Which do you prefer…

And how do you use it in sound design…amongst other things…


#2

I’ve never used an emulator… but I recently dug my old Akai reel to reel…what do I do with it? :thinking: well… let’s see here… I wonder if this works…

https://share.icloud.com/photos/0JoZNwIz408GtLP6vZKQZxSQQ#Home

Maybe this better

Hmmm… :thinking:must be a better way…


#3

I had to download it to see it, but not the end of the world. Very clean sound (well, on my crap desktop setup at least). I, on the other hand, have ONLY used vst tape, and I’d suggest u-he Satin because it lets you modify all aspects of the tape simulation to taste, has presets of popular tape machines (which I never used because tuning my own is fun), and it includes a tape delay that I never remember to use.

I, mean, I get that there are aspects of tape simulation that we probably can’t nail (like any analog filters in the amp circuits, you just can’t do analog filters in digital), but Satin does what I want for a fair price. Real tape is expensive.


#4

I wish I new a better way to share a video from my iPhone photo library :thinking:

Oh well… the recording you heard was done during the mid 80’s. I was doing a lot of experimental and electronic music (Serge Modular) back then.

There is definitely an organic nature to using tape and the machines that play tape. It’s hard work… especially when you start splicing and using tape loops. Also there is no going back… so when the magic happens… best to leave it alone. Sure you can make copies and continue on, but eventually the degradation that happens with too many overdubs morphs into something very different… and not necessarily a good thing. It forces you to plan… make choices… and live with bad ones. :stuck_out_tongue_closed_eyes:

I’ve never used a VST… I understand the convenience… but it can’t possibly recreate the Serendipty that results from the restraints on process resulting from analog. Just sayin’ :sunglasses:


#5

Never used real tape. I do have a pair RND 542s which emulate tape. They are great but I must say some of the vst emulations are really good, just as good as my 542s in my opinion. I’m really digging IK multimedia’s ones, and cubase stock one is good too. Now are any of them as good as the real thing. Debatable, but I’m never going to own a real one, don’t have the space or the patience. As for sound design use, nothing to crazy, just to solidify, or warm busses. Or tame smooth highs on anything that might need it. Busses are as high up in the mix I go, I never throw it over the whole mix. I use hardware transformers, and valves at that stage.


#6

+1 for Satin. I don’t know if it sounds like real tape but it is a fantastic non linear saturation tool. I slap it on the master from the get go.

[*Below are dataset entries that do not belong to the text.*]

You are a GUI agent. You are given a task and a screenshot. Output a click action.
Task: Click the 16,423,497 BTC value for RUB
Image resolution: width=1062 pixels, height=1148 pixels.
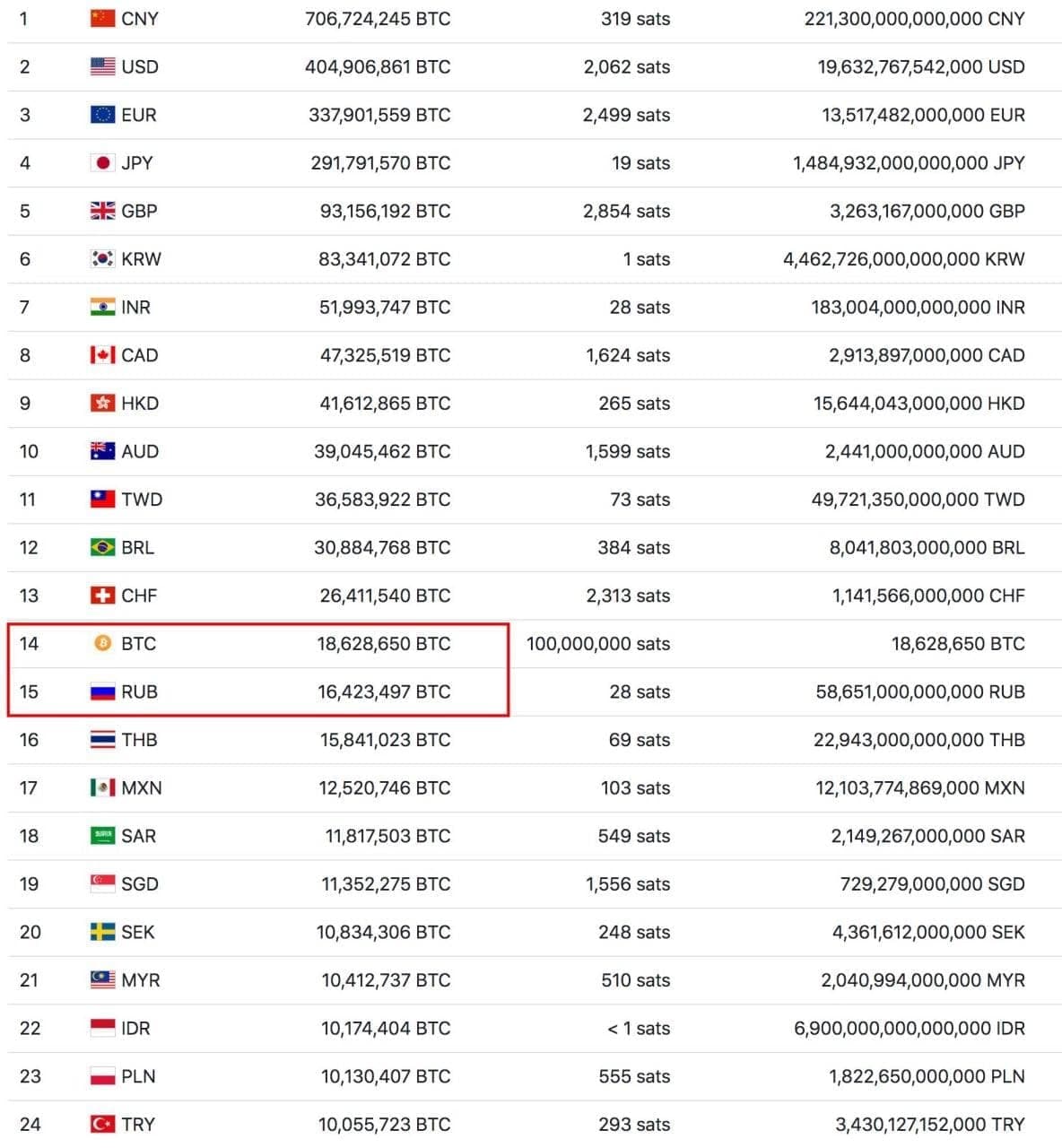coord(384,692)
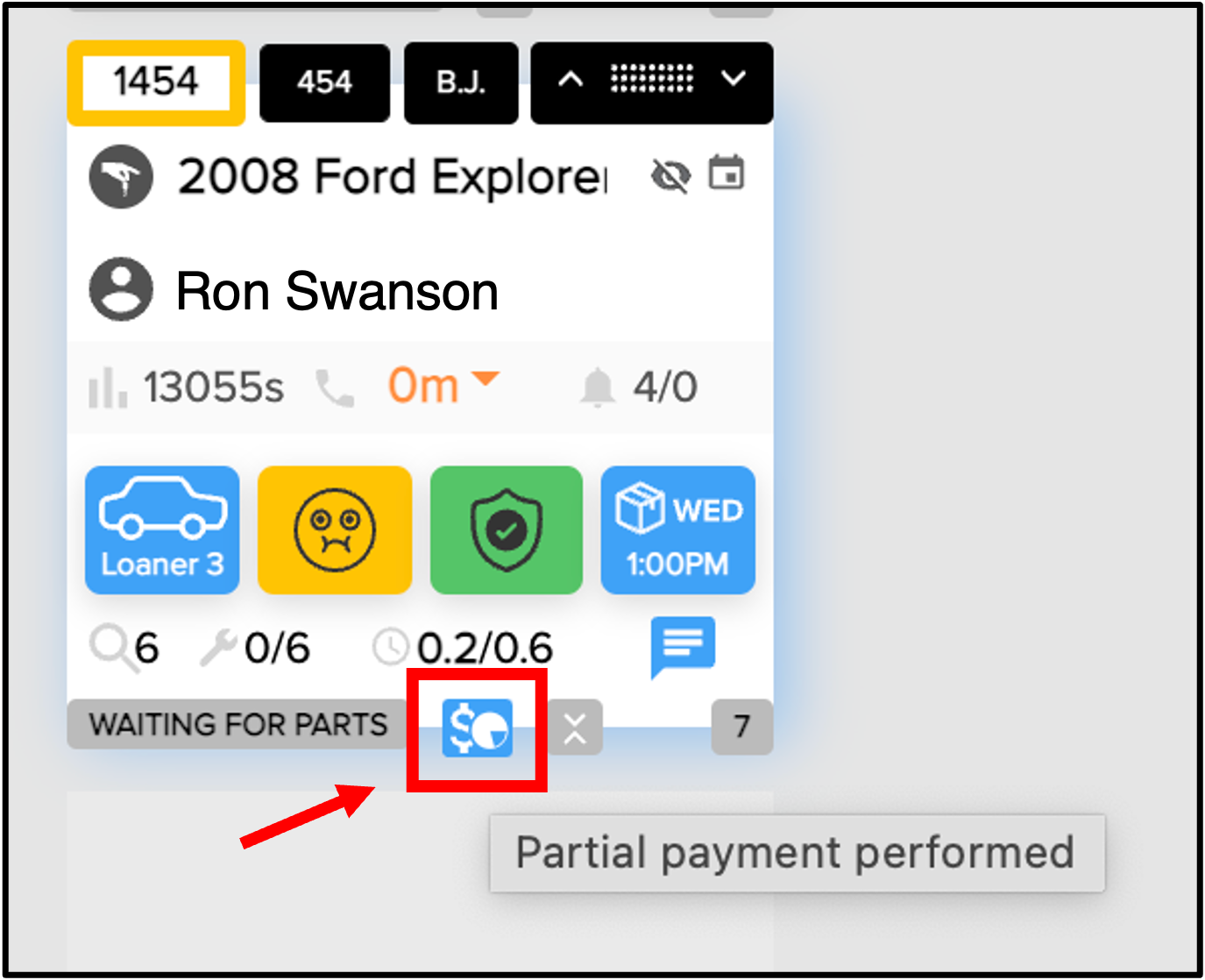Click the Loaner 3 car tile
Screen dimensions: 1205x980
[162, 529]
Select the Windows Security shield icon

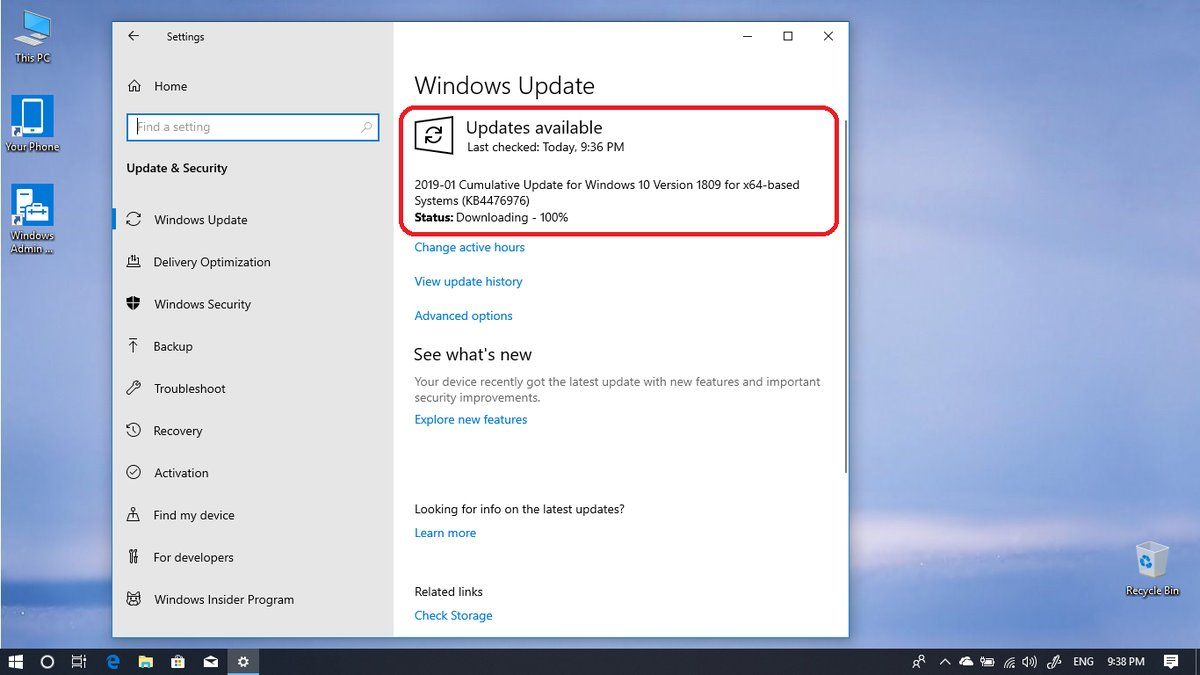(x=133, y=304)
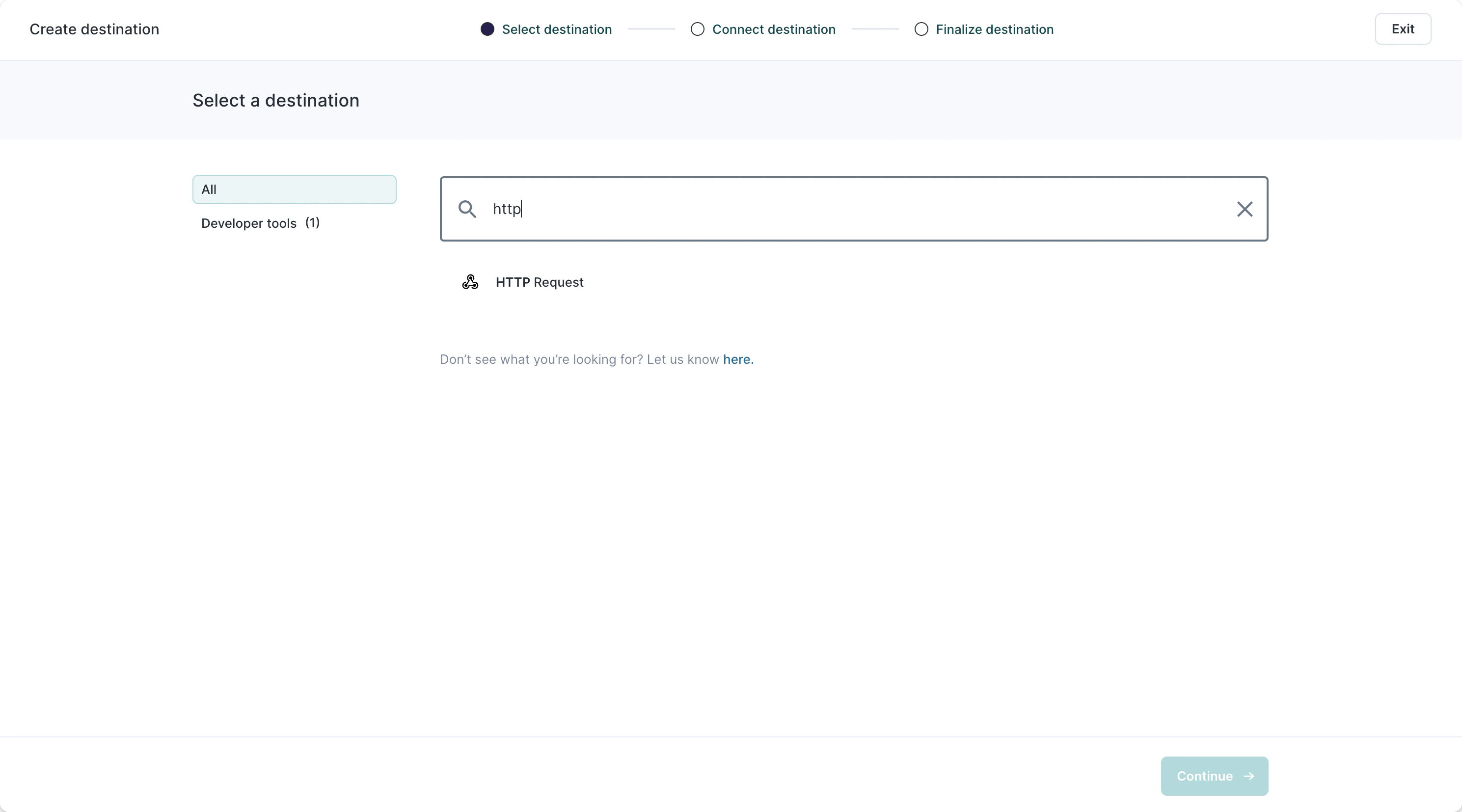This screenshot has height=812, width=1462.
Task: Click the Select a destination heading
Action: [x=276, y=101]
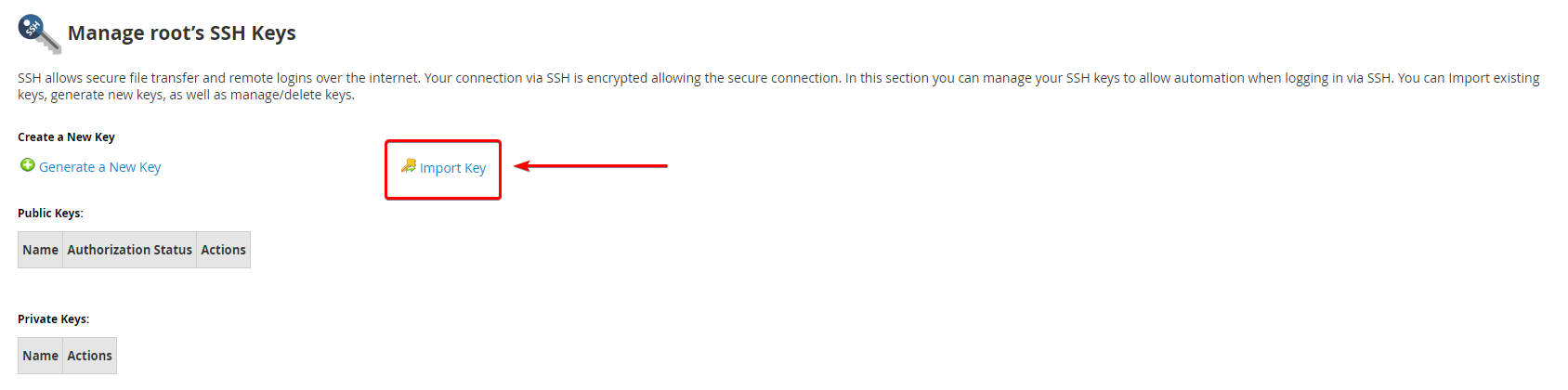Select the Manage root's SSH Keys heading
1568x390 pixels.
pyautogui.click(x=181, y=33)
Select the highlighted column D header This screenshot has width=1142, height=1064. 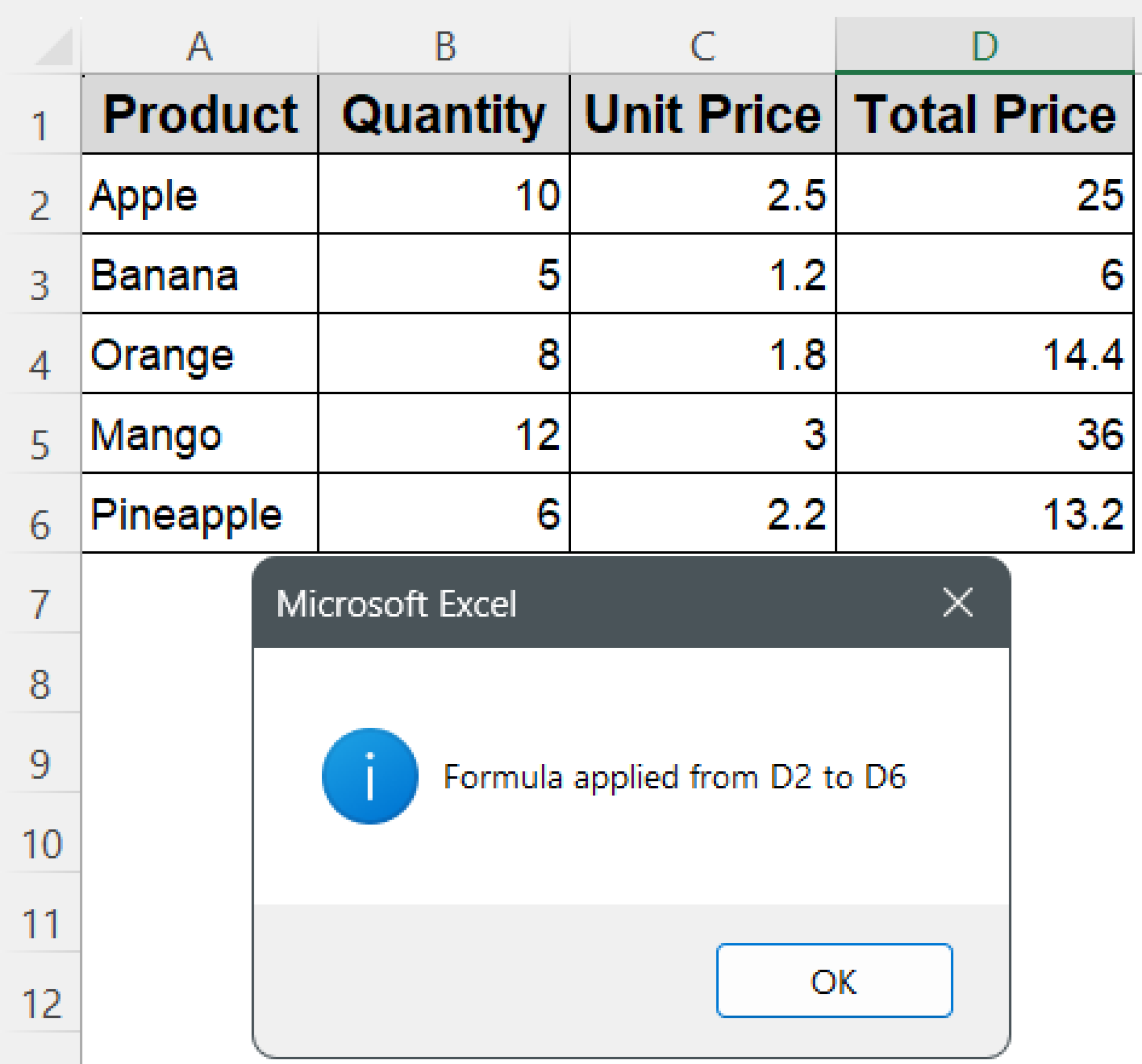click(984, 46)
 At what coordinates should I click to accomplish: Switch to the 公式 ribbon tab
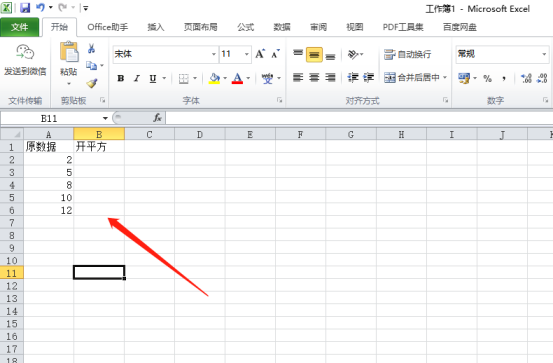pos(245,27)
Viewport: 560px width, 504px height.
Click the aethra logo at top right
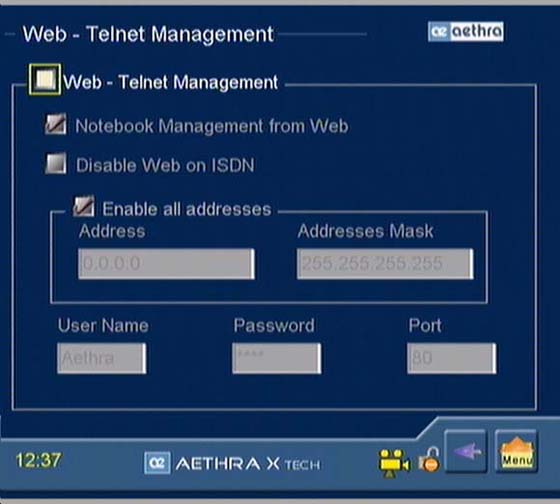tap(466, 31)
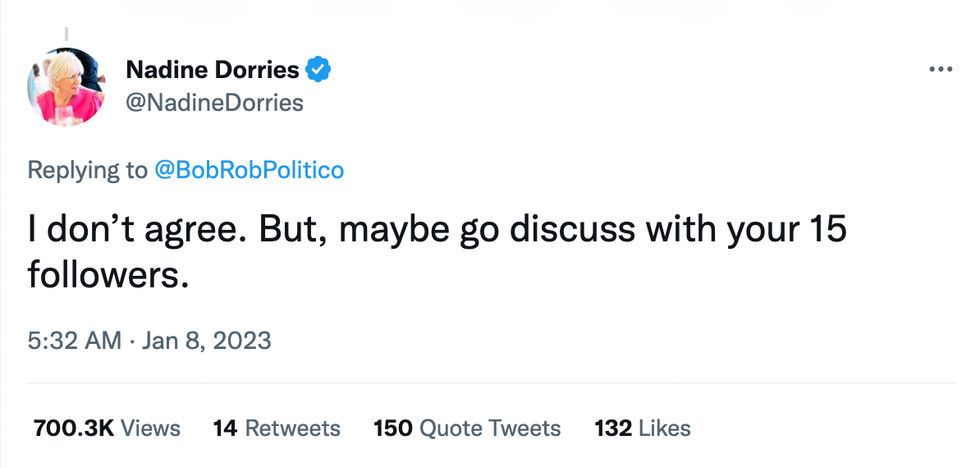Open the Retweets list label

[292, 429]
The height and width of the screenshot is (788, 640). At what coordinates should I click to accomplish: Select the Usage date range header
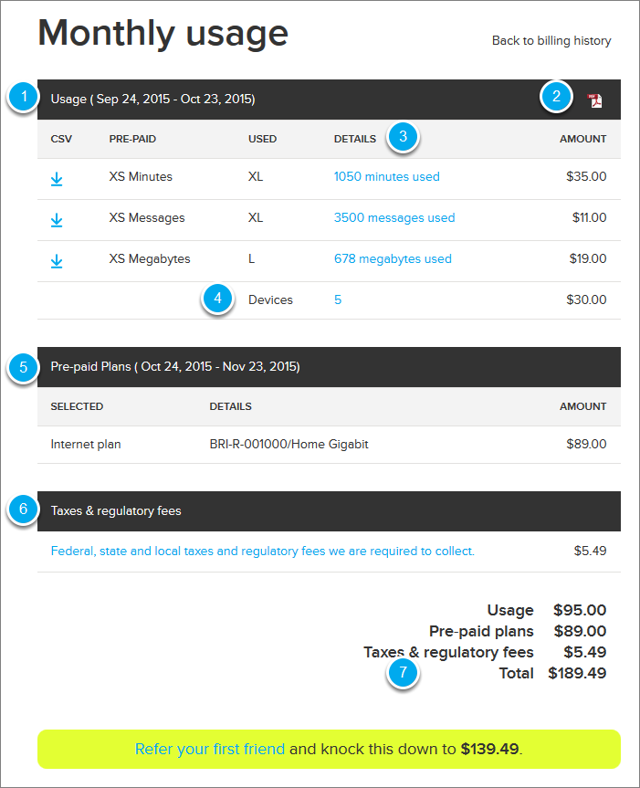(329, 100)
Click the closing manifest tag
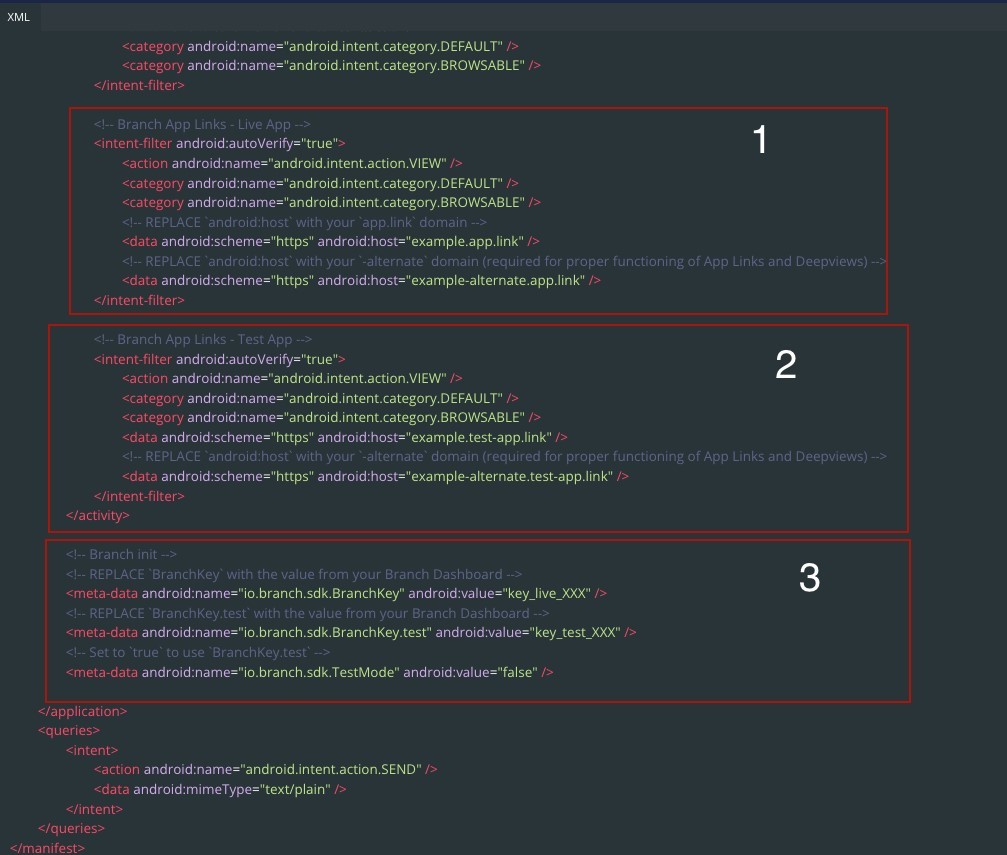The width and height of the screenshot is (1007, 855). pyautogui.click(x=47, y=848)
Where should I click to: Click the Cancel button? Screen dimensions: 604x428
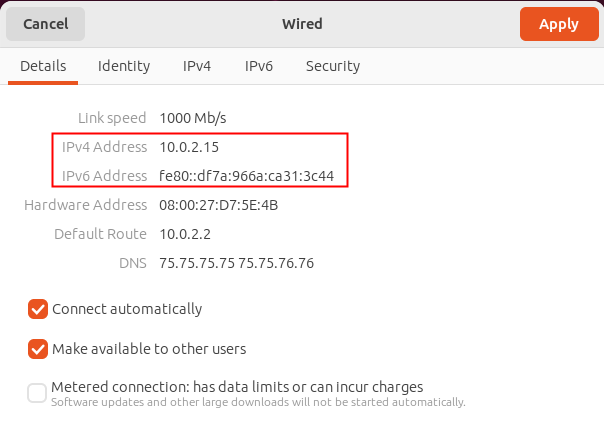(x=45, y=24)
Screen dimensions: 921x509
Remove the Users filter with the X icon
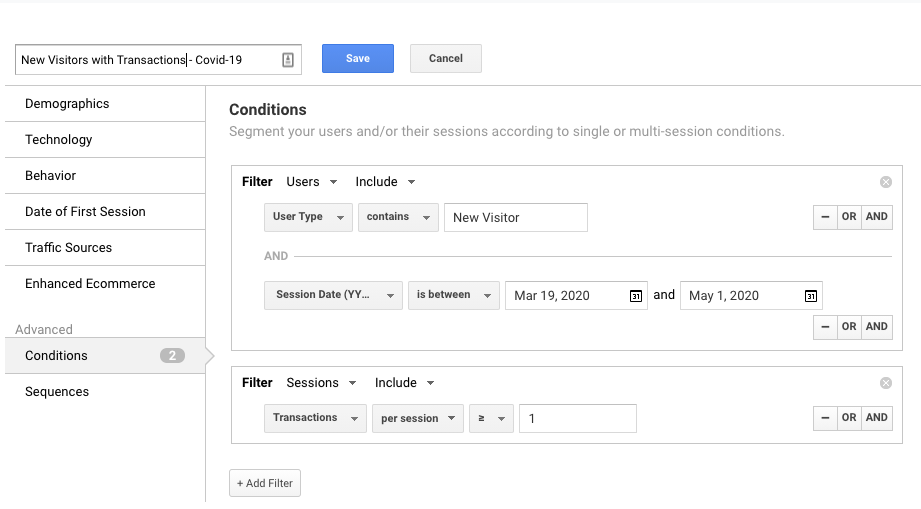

Also its a fantastic sounding delay


#7

J37 and NLS by waves do a good job and if you wait for it Waves will offer to pay you for them, or at least they’ll go on a deep sale and you can get them both for the cost of a night on the town.


#8

Not sure if it counts, but when I’m going for lo-fi power carnage noise I like to slap Tonebooster’s Reelbus on the master and trick labels into thinking I’m not using a computer.

Shshshshsh don’t blow my cover


#9

I have a busted Tascam 414mkII that was probably never maintained or cleaned in its life. I got it for $20 before hipsters drove up the prices :joy: It works, but it needs some TLC to do what it’s meant to, but I don’t use it for that. I often just slap pre-recorded cassettes into it, and as it plays at double speed I sample that and pitch it back down. Lofi as hell and I love it. I know there are some tape plugins and reaktor ensembles to emulate bad/worn tapes and broken mechanisms, but I don’t know how they’d compare to specifically how it’s doing internally.


#10

I have an old Panasonic reel to reel deck that I use to record tape loops. The most sucsessful material I made was running a drum machine through it, recording and re-recording at random intervals, and then manually manipulating the tape while it played back and recorded.

I was also recording the output the whole time on my DAW and used that for a track.